Smith & Williamson Investment Management has added BlackRock Gold & General to its Managed Portfolio Service (MPS) in anticipation of resurgent inflation over the next few years.
While many drivers of inflation went into reverse in 2020 as global economies dealt with the fall out from the Covid-19 pandemic, the outlook has shifted according to James Burns, co-manager of Smith & Williamson Investment Management’s MPS.
Burns said: “BlackRock Gold & General has been introduced across the range and plays to our medium-term view that increased inflation is likely, which should benefit the gold price. The key driver of this view is the outsized impact of policy, particularly the deployment of fiscal measures on top of the monetary stimulus that has been repeatedly used over the last decade.”
Burns believes tail-risks of significant inflation may also be tilted to the upside, with the risk that policymakers may be building up more significant challenges in the long-term and the reaction function of central banks and governments will be too slow.
The team expect gold and precious metal securities to provide some protection in challenging markets.
Burns adds: “While inflation was a consideration, gold is also a means of diversifying returns in this environment.”
Graham Campbell, co-manager, TB Saracen Global Income and Growth Fund, said that while investors had been used to the ‘Goldilocks scenario’, where growth has not been too high and productivity improvements have kept inflation in check, the sharp economic downturn could upset the balance.
Campbell explains: “Those with memories of the 1970s and 1980s will remember how difficult it was for governments to subside inflation once it got out of the bottle. With Democrats now having a clean sweep over the White House, Senate and House of Representatives, it is likely the US will continue to increase public spending, adding to inflationary concerns.”
Campbell said that despite the huge fiscal stimulus and money supply expansion, the 10-year bond yield remains flat, with the recession forcing the close relationship between inflation and bond yields to break down.

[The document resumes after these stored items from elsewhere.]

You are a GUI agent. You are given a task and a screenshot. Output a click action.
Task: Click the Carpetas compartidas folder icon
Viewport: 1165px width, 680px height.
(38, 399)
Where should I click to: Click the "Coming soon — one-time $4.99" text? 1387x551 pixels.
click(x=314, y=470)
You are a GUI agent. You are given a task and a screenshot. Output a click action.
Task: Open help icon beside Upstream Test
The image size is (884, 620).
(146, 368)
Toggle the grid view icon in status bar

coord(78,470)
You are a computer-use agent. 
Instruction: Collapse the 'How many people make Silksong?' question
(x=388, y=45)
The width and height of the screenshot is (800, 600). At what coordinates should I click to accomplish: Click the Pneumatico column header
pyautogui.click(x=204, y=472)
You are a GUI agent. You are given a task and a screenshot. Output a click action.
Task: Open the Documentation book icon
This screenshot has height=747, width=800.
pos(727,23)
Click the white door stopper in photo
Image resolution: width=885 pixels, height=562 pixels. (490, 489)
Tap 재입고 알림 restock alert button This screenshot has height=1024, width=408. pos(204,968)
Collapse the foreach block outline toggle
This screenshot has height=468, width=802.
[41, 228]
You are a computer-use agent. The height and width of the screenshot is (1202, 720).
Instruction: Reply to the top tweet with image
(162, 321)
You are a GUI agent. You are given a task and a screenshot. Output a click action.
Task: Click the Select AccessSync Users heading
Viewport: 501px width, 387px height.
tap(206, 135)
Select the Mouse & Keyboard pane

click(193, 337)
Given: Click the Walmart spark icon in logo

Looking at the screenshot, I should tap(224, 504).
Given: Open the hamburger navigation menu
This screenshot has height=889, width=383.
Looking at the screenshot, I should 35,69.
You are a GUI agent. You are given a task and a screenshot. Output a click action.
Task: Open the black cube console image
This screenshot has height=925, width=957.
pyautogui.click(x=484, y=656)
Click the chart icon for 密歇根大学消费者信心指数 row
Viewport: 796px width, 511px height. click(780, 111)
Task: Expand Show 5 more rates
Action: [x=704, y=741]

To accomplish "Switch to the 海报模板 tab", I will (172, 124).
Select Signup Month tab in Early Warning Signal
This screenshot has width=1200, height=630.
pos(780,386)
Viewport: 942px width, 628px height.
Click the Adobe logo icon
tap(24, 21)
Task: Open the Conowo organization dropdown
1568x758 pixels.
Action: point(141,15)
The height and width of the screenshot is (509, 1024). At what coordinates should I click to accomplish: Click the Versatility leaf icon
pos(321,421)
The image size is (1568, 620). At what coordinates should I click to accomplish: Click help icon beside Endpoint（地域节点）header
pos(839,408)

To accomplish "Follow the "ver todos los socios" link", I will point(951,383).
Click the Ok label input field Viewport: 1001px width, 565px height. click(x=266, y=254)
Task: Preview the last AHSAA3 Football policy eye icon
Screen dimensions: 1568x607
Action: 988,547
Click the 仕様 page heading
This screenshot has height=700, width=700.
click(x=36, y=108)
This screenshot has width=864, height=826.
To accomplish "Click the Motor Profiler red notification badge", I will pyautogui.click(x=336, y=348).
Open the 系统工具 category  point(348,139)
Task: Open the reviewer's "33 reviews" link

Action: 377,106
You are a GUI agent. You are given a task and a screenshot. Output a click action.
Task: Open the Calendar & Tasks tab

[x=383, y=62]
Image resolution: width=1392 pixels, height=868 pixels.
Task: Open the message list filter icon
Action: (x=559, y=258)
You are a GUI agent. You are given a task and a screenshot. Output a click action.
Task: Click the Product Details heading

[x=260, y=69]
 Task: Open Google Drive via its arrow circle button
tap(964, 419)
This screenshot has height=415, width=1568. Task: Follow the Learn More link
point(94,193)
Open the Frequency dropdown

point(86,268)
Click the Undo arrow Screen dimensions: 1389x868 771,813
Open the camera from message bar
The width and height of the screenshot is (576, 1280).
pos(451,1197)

He anticipates inflation expectations will need to collapse along with real economic growth or bond yields will have to rise to meet rising inflationary expectations, with the possibility of a combination of both.
Campbell said: “The risk appears to be with bond yields; further steepening would likely be supportive to banks and cyclical businesses.”
He added: “We contend global growth is picking up and will be sustainable. There has been a notable improvement in the performance of more economically cyclical ‘value’ and financial shares and believe this has much further to run and it is possible businesses will be re-rated into rising earnings.”